Two of the six events in May were related to resident elopement. In one of those events, a resident briefly eloped that had been identified as an elopement risk and required monitoring for “tailgating” visitors who were entering or exiting the building. This resident was standing by the doors of a facility and exited when a visitor entered the facility. The second elopement issue concerned an unsecured window in the front of the facility that was left open as it was used to promote ventilation in the facility. It appears the window was open overnight and the resident used the open window to leave the facility.

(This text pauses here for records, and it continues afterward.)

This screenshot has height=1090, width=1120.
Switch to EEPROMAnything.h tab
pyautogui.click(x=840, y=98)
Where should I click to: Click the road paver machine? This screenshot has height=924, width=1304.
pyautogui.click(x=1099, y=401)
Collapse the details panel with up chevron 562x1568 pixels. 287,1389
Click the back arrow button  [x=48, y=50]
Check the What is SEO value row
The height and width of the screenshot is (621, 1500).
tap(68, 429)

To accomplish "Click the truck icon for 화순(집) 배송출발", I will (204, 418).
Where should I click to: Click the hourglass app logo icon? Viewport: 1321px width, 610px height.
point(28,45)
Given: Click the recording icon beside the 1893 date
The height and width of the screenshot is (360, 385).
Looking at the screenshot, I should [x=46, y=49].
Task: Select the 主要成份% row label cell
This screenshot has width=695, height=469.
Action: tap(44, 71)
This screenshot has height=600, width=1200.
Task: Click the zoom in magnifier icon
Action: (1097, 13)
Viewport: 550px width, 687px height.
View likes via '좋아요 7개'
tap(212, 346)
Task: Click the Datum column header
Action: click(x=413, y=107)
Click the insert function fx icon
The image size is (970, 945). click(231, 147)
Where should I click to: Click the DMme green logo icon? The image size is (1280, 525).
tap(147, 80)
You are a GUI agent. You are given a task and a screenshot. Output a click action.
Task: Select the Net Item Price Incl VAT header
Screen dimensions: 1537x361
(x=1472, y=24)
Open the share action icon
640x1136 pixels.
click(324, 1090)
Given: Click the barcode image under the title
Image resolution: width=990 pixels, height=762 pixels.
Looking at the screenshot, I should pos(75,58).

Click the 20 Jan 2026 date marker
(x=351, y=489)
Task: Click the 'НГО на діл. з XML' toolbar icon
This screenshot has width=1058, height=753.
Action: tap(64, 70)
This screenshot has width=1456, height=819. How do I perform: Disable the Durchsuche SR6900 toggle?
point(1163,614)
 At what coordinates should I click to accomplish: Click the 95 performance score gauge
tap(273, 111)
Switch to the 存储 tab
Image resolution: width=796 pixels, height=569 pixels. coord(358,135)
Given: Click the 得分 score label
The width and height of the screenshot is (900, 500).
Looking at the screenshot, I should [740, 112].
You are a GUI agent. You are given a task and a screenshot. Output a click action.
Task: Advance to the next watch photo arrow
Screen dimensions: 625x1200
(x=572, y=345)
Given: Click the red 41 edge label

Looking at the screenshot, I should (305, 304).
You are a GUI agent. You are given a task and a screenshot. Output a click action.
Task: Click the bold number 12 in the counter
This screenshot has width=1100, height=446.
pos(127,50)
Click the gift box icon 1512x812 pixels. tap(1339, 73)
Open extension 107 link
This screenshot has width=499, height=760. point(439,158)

Citations were also issued in May for two events dealing with alleged sexual assault of a resident. In one event the facility was cited for failure to ensure the facility staff reported a reasonable suspicion of a crime to law enforcement according to the Elder Justice Act, and in conformity with facility policy. After discovering bruising of unknown origins during a routine skin assessment, the LPN immediately contacted the DON and then the Administrator of the discovery. The LPN did not report to the policy as she was told by the DON and Administrator not to do so as they would be coming to the facility to deal with the situation. After an internal investigation took place police were called until approximately 13 hours after the LPN’s discovery. Based on the location and extent of bruising police investigators indicated this was certainly enough to form a reasonable suspicion of a crime, and it was ultimately called into police within the 24 hour window for injuries other than serious bodily harm (in certain circumstances sexual abuse can be deemed serious bodily harm/injury). This event serves as a reminder that while facilities are permitted to help coordinate the reporting of reasonable suspicions of crimes to law enforcement, the policies on such practice should be clear and known to staff and should not discourage staff from making their own report if they want to do so. This incident appears to have been otherwise immediately reported to the ISDH as an incident, however the ISDH appears to also have taken exception to the manner of the investigation conducted by the facility in that no male staff were interviewed as part of the process and the collection of the resident’s clothing was haphazard and not helpful to the separate police investigation. In the second event concerning alleged sexual assault, a LPN witnessed a CNA pulling up their pant quickly as the LPN entered the room where the CNA was with a patient. For this issue, the ISDH cited the lack of immediate reporting by the LPN to the Administrator per facility policy as the LPN did not notify the Administrator until 4 hours after witnessing the event. The ISDH did not cite any failures with respect to the Elder Justice Act.
The last two events in May concerned PT/INR monitoring for a resident on Coumadin therapy, and another concerning the lack of clarification upon admission of the ordering of three anticoagulants for a resident. Each issue results in hospitalization of the resident.